Moulden was elected a councillor to the Adelaide City Council 1904, became an alderman in 1913, and Lord Mayor from 1919 to 1921, during which period he hosted the Prince of Wales on his official visitor to Adelaide.

He was President of the local chapter of Alliance Française and in January 1919 succeeded J. W. Canaway (c. 1848–1923) as Consular Agent for France in South Australia.

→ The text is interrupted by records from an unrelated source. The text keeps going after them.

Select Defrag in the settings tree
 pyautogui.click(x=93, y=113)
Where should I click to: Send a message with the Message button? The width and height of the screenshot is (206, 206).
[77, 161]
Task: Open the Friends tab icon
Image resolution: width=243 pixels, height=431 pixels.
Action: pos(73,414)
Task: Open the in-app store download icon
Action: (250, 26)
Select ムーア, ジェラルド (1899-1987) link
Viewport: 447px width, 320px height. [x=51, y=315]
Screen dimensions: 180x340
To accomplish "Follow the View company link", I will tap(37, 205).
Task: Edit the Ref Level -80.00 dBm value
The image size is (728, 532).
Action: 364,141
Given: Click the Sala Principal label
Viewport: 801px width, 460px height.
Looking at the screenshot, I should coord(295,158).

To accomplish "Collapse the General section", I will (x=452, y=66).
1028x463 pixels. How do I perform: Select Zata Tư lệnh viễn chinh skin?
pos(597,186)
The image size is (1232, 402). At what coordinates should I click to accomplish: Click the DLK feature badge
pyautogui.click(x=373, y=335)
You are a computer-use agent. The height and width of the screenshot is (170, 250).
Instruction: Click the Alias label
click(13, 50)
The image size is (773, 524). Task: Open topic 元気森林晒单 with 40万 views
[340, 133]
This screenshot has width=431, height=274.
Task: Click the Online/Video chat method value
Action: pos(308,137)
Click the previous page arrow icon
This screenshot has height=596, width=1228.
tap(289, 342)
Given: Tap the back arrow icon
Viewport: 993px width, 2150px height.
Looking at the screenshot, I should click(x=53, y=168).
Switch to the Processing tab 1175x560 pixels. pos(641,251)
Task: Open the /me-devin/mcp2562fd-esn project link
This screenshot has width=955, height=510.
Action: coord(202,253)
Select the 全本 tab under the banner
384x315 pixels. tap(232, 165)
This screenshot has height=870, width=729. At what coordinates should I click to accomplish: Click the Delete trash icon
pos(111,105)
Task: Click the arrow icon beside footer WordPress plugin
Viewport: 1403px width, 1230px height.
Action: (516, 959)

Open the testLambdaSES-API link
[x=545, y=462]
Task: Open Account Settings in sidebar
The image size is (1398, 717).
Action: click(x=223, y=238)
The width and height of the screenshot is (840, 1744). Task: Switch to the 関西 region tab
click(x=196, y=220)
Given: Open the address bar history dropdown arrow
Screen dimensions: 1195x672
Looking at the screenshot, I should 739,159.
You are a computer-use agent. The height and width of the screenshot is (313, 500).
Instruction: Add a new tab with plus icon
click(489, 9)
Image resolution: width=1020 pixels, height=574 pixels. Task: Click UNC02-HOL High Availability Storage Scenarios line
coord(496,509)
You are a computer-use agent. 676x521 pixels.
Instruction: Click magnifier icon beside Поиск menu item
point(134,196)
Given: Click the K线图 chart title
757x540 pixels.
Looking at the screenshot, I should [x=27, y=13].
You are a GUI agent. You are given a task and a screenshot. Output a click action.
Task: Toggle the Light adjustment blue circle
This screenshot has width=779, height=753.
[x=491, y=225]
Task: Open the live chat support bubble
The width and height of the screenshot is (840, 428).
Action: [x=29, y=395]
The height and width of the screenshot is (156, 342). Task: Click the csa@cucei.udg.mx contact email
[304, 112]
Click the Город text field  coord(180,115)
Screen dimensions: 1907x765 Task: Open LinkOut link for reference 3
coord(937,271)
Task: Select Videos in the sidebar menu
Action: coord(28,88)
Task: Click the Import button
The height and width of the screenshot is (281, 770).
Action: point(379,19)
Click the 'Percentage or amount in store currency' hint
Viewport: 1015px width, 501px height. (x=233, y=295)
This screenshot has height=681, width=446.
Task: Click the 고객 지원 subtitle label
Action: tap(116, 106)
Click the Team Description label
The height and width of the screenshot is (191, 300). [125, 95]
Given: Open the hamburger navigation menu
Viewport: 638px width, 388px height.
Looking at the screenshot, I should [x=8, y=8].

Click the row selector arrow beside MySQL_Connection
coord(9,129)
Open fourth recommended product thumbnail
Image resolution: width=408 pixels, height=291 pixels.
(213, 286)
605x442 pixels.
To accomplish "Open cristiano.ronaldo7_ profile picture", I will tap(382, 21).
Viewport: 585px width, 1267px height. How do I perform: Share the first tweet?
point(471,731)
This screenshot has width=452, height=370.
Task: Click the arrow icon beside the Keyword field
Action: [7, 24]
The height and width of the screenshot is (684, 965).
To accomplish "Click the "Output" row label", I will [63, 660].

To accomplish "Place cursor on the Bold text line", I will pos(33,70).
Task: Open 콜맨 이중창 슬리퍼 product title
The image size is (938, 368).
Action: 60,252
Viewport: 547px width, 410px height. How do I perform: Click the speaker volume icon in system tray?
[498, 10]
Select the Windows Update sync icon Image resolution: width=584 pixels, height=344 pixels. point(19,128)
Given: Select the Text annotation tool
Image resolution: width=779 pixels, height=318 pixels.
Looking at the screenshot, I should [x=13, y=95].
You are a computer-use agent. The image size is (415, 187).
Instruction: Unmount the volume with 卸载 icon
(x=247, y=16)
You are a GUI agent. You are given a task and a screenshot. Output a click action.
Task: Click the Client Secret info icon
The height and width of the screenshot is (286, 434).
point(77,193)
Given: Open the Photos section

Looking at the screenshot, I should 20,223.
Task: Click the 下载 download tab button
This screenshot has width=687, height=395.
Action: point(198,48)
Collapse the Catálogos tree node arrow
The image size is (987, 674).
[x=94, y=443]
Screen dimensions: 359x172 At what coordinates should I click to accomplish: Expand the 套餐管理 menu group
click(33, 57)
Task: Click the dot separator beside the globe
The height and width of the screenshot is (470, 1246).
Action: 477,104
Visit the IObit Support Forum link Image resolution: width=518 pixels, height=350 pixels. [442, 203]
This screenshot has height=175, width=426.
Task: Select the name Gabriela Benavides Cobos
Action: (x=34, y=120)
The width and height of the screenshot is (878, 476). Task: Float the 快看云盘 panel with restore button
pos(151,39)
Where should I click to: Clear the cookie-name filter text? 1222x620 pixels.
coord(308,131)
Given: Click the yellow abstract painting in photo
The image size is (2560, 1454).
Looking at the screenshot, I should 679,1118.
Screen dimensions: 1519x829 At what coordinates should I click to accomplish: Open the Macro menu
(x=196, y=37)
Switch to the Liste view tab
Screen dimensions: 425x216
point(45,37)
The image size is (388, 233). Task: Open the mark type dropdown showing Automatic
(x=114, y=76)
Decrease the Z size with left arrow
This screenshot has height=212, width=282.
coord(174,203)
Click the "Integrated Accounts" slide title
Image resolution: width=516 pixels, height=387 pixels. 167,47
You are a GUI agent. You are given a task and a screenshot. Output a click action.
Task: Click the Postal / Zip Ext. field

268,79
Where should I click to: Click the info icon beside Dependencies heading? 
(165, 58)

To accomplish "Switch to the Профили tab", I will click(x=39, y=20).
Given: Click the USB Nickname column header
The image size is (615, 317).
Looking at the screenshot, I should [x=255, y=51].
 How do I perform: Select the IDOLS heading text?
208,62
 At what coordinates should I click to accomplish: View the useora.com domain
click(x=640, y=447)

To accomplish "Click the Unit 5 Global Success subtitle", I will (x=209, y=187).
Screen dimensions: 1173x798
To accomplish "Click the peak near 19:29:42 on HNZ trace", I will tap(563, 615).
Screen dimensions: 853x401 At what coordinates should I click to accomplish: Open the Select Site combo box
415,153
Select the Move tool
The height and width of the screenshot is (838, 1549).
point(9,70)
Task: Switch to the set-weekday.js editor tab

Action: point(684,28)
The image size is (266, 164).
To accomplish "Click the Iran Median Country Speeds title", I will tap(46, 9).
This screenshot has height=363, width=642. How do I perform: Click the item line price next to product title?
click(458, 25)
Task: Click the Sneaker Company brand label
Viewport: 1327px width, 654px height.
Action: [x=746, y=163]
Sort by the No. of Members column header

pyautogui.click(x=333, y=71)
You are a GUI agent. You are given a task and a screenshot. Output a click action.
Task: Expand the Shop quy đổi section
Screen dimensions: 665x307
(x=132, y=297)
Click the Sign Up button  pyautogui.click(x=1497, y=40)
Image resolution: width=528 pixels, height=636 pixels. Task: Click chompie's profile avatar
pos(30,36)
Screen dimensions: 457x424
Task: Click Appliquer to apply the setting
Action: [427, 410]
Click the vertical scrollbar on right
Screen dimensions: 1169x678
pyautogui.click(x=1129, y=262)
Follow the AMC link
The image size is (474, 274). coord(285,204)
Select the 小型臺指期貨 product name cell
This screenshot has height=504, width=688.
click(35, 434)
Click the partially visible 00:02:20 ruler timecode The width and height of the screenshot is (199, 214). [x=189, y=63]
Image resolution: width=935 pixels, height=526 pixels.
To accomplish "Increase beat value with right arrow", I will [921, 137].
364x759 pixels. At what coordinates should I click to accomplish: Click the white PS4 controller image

He died at his home "Lordello", Brougham Place, North Adelaide after a long illness.

Recognition
He was knighted in January 1922 in the 1922 New Year Honours.
In June or July 1924 he was appointed officer of the Académie de la République française  in recognition of his services to the French government.
He was awarded a diploma of honor and bronze medal by the Ligue maritime et coloniale française.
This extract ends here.